Sandman” and “I Put a Spell on You” in her seductive soprano is a
treat. She and Ward are in town to help promote The Go-Getter, a film
that closes with the pair singing Richard & Linda Thompson’s “When
I Get to the Border” as the credits roll. Anyone with children or a
Will Ferrell fixation heard Deschanel’s lovely voice in Elf, so her
collaboration with a quirky guitarist who’s also from Southern
California isn’t a complete surprise.
Singing has long been more than Deschanel’s hobby. In 2001, she started
playing in a cabaret act with fellow actress Samantha Shelton. “I did a
lot of music and stuff in high school,” Deschanel says, “but as an
adult, I just needed a way to play music, and [the cabaret thing] was a
safe way for me to be able to sing and test out the waters. I would
transpose all the music for the band, and it’s amazing to see all the
core structures that Gershwin and Cole Porter and Rodgers and Hart
used.”
The big secret, though, were the hundreds of original songs Deschanel
had stored on her computer. She’d been writing songs since she was a
kid, and by her early 20s she was recording demos, layering vocal
harmonies over piano and guitar.
Ward convinced Deschanel to send him some of the demos, and the two
decided to record an album. The idea that this might come across as
just another Hollywood starlet’s vanity project never struck either of
them. “We talked about songs, we talked about records and music and how
to record stuff,” Ward says. “And I guess the best way for me and Zooey
is to record in some sort of bubble you create for yourself that
doesn’t really take into account Bruce Willis.”

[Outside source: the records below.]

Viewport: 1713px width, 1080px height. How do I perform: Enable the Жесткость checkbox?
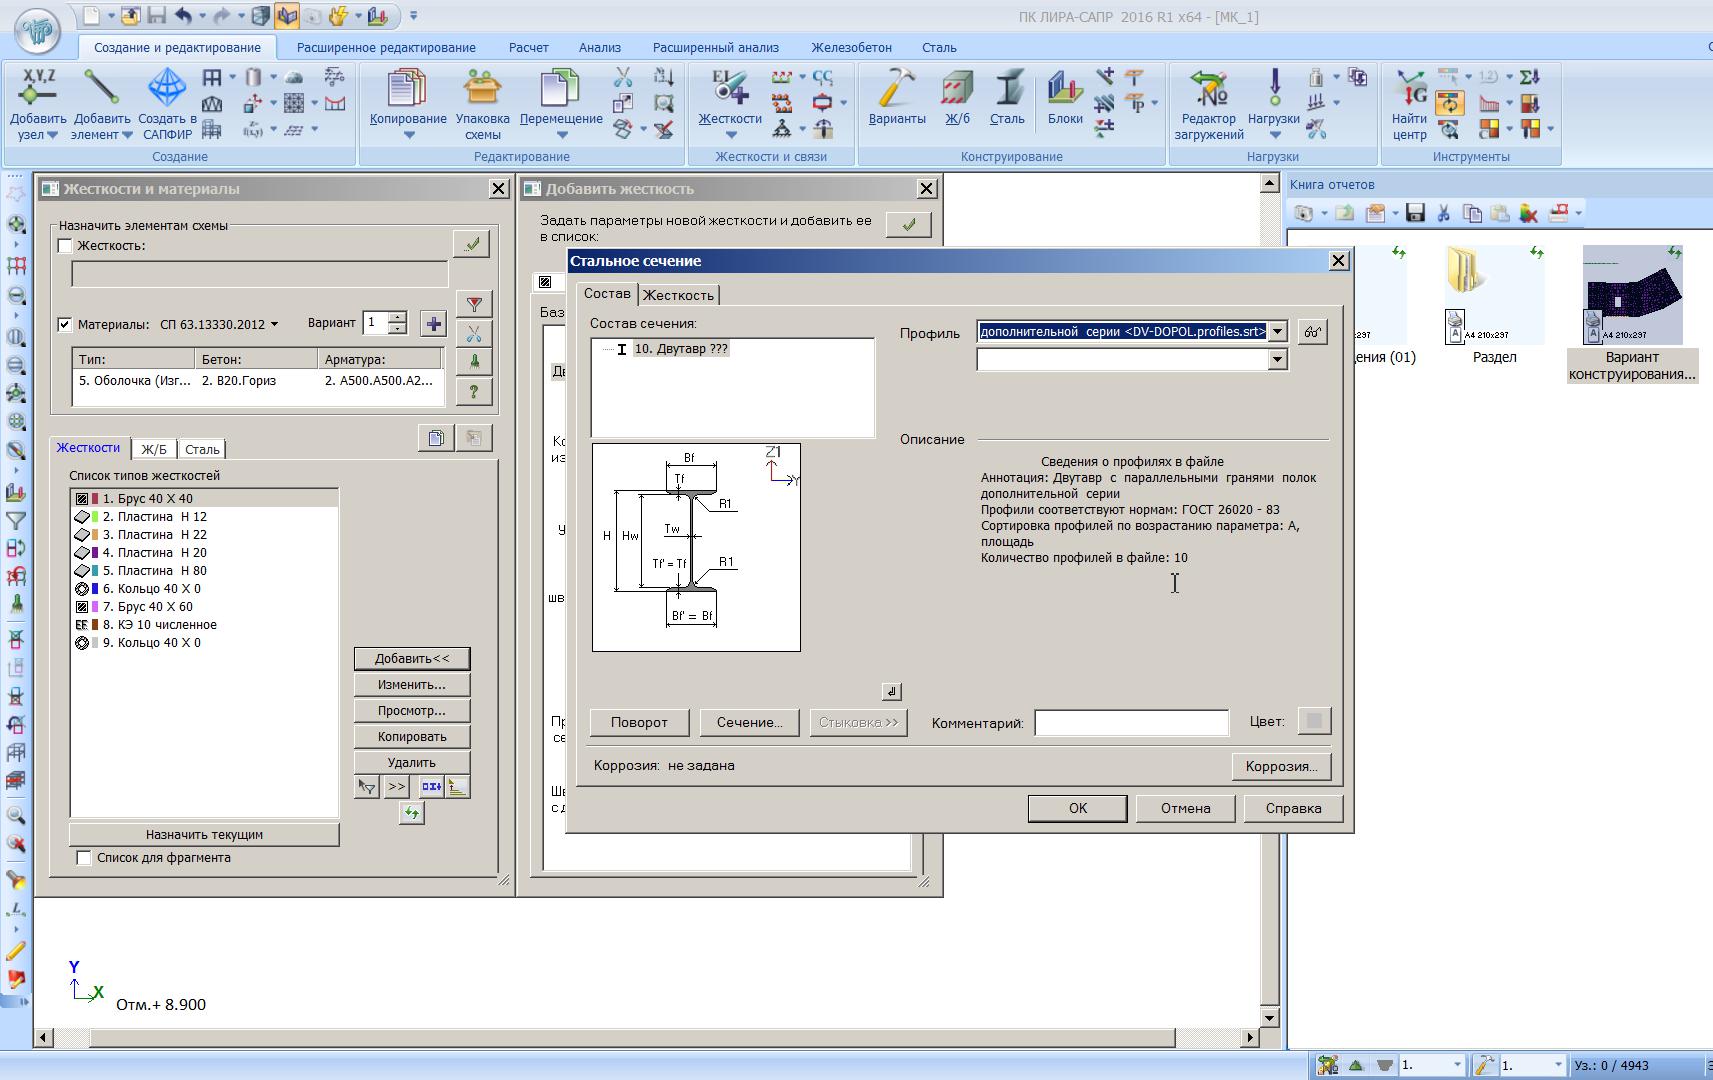click(66, 246)
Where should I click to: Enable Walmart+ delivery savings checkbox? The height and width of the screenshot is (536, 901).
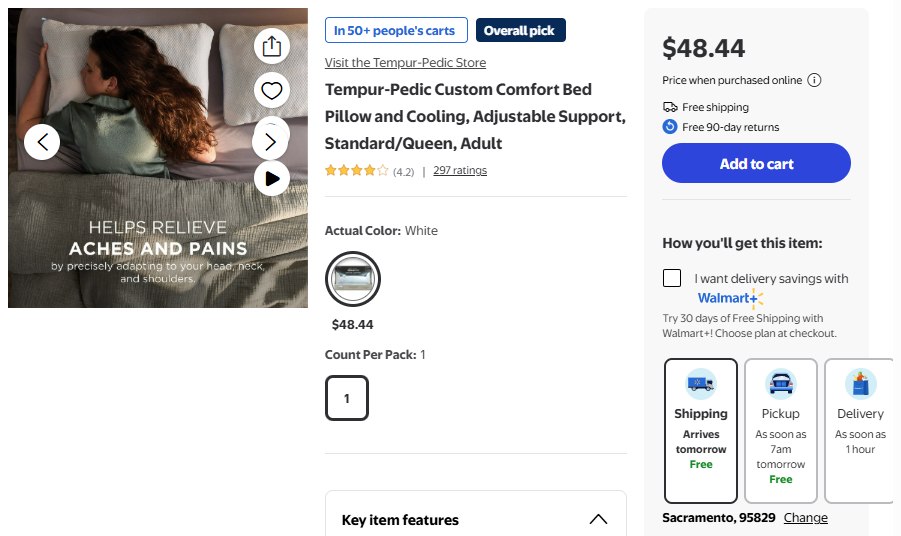(672, 278)
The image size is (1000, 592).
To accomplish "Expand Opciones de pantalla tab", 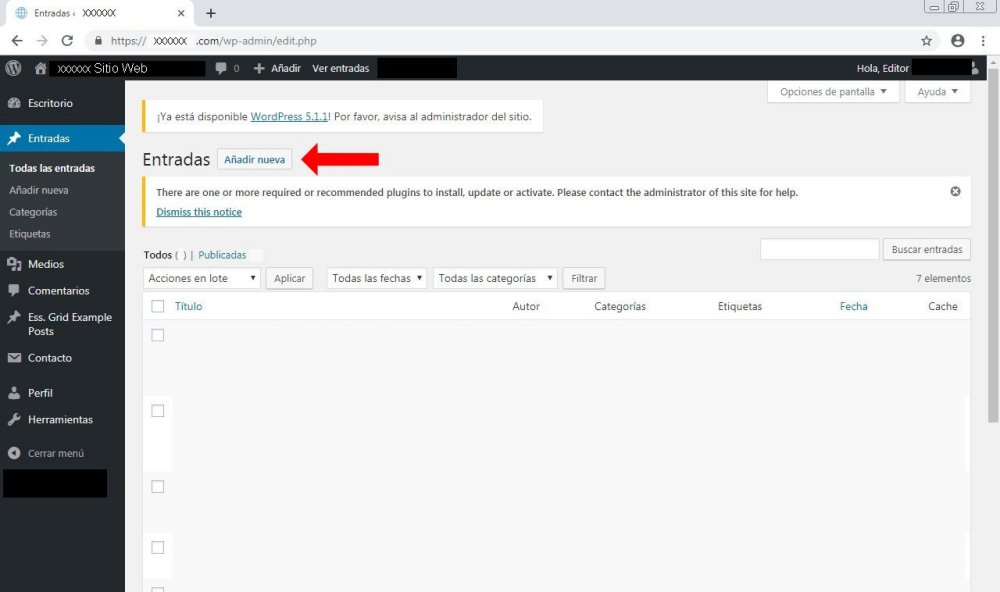I will point(833,92).
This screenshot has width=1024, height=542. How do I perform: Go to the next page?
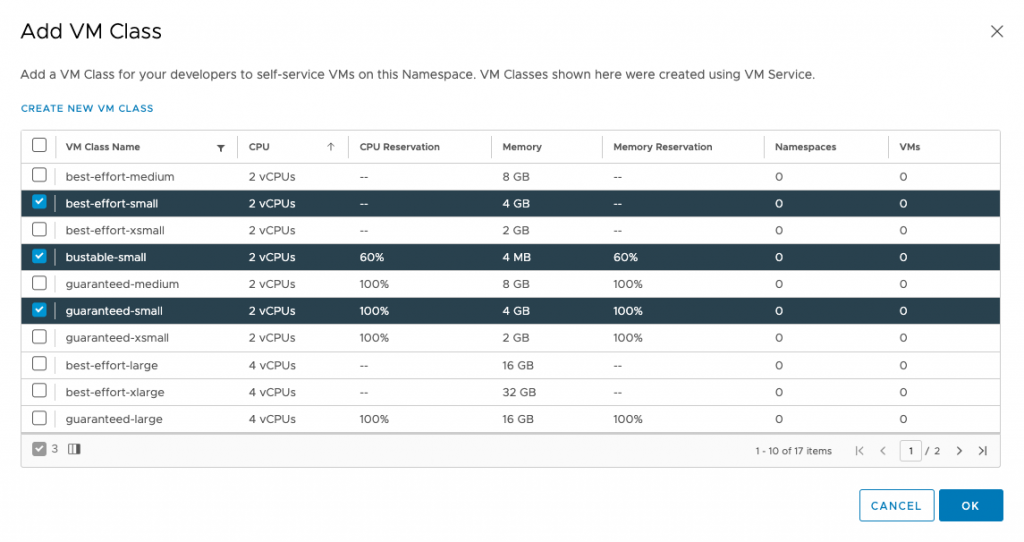pyautogui.click(x=959, y=451)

They quickly discovered that they shared an affinity for timeless
music; they’d even grown up listening to the same oldies station in Los
Angeles, K-Earth 101. “When I met Matt,” Deschanel says, “I was like,
‘I don’t want to record with anyone else!’ It was so clear to me: ‘This
is the only person who will be able to do this. This is the guy who has
to make a record with me.’”
“After I heard all of the songs,” Ward says, “they sounded like they
all fit together in a really interesting way that I had never heard
before. I just felt like I had been exposed to this great artist that
nobody really knew about as far as her songwriting. When people think
of Zooey Deschanel, they didn’t used to think ‘songwriter.’ The whole
thing was just a complete no-brainer. These were awesome songs that
needed to be heard.”
And they are. If you would’ve suggested back when we launched the
magazine that Zooey Deschanel would write most of the songs on Paste’s
favorite record of 2008, we’d have thought that about as likely as
Arnold Schwarzenegger becoming governor of California. But the 13 songs
on Volume One are lovely throwbacks to blissful ’60s pop, tastefully
arranged and produced by the über-talented Ward. And Deschanel loves
her new career so much, plans for Volume Two are already under way.
“I would rather be a songwriter than be an actor,” she says. “I’m
grateful I’ve been so fortunate to have success as an actor, but being
a songwriter is just creatively so satisfying. I know this is silly
because I’m 28 years old, but this is all new to me, to be playing
shows—there are people who know the words to the songs and are singing
these melodies that were born in my bedroom. It’s amazing to me to give
them a life, and they go and live on their own. I feel like that’s sort
of some little microcosm of what parents feel like with children.”